People三洋化成の人

Research
and
Development 研究開発職

三洋化成で活躍する
研究開発職2名の
インタビューを紹介します。

ウォーレル・スティーブン

2018年入社 電子材料研究部
  • お客様のニーズに応じたUV硬化樹脂を設計

    私が所属する研究ユニットでは、UV硬化樹脂開発を研究のメインテーマに掲げています。UV硬化樹脂とは、紫外光を当てて硬化させる液状の樹脂であり、ディスプレイ、電子部品用をはじめとした、様々な製品のコーティング材、インキ、または接着剤として利用されています。
    UV硬化樹脂は、その設計によって様々な機能、物性を発現させることが可能であり、お客様の要望に対して、当社技術を活かした開発品を提案し、スピーディーに具現化、カスタマイズを行っていくことを心がけています。

  • 若手から活躍できる環境がある

    外国人の私の目から見ても、三洋化成は若手でも活躍できる環境にあると思いますね。入って間もない若手の提案が、実際に開発まで進んでいった例も少なくないので。アイデアが形になりやすい、ビジネスの面白さが体感できる環境と言えるのではないでしょうか。
    現在私は日本語に加え、中国語を勉強中。巨大な中国マーケットを見据えてということももちろんありますし、三洋化成のお客様に中国の方も多いので、そういった点も含めてですね。
    私自身も経験のあることですが、外国へ拠点を移した時にまず現れる壁は「言葉」ですよね。でも移り住んで、その土地でしばらくビジネスに携わっていると、たとえ生まれた国が違っても文化が違ってもやはりみんな同じ「人間」なんだなあ、ということに気づきます。誠意をもって挑めば誰もが親しんでくれる、仲良くしてくれるということを、私はこの会社で強く感じましたね。
    この先、三洋化成もますますグローバル化は進むでしょう。しかし国の違いは関係なく、どんな方でも働きやすい環境を、私も先頭に立って作っていきたいと思います。

杣本千紗

2011年入社 バイオ・メディカル事業本部 医療機器研究部
  • 心臓血管手術に欠かせない製品を開発する

    「ハイドロフィット」と呼ばれる止血材の開発・承認に関する業務を担当しています。
    ハイドロフィットとは心臓血管手術時に使用される血管用の止血材で、おもにポリウレタンで作られています。心臓の手術を行う際に、ゲル状のこの止血材を患部に塗ることで、血液などの水分と反応して硬化し、被膜となって縫合部を覆い出血を防ぐことができます。
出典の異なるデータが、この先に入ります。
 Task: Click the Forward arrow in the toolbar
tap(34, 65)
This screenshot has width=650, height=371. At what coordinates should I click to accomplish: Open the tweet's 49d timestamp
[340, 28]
患者さんの血液凝固能に依存する従来の製品とは異なり、「非生物由来の物質を使って、血液凝固能に依存せずに止血する」というユニークな製品で、医師の方々に好評で年々手術での使用量が伸びているんですよ。
    そしてこのハイドロフィットは海外での販売に向けて認証取得に動き出している最中です。海外の販売パートナーや医療機器の認証機関とやりとりを繰り返す毎日ですが、やはり法律・規則に絡む薬事申請が壁ですね。薬事規則は国によって異なるので、それを調べながら英語で打ち合わせするのは大変ですが、社会に貢献できる製品に携われていることに日々誇りを感じています。

  • 今もどこかで誰かの命を救っているという喜び

    とにかく社会貢献性の高さが大きなやりがいになっていますね。
    胸部大動脈は心臓に直結する血管で、体内で最も血流が多く、止血が困難な血管です。そのような胸部大動脈に使用できる止血材というのはほとんど存在しなかったんです。ですから、この製品によって確実に短時間で止血することができるので、患者さんの体への負担を減らすことが可能です。
    心臓手術を受ける患者さんは高齢な方が多く、手術によるダメージを軽減させることも重要なポイントとなり、ハイドロフィットは非常に有益な製品となります。患者さんが選択して使用する製品ではありませんが、この製品によって命を救われた、という方も少なくないと思います。そのような製品を世に出すことに携われている。それも日本国内のみならず、世界へ向けて、広く社会に貢献できていることを嬉しく思いますね。
    現在の私の目標は、「三洋化成といえばハイドロフィット」と言われるくらい、この製品を多くの方々に知って頂くことです。そのためにもっと魅力的な製品にし、海外への販売促進活動を積極的に行っていきたいと思っています。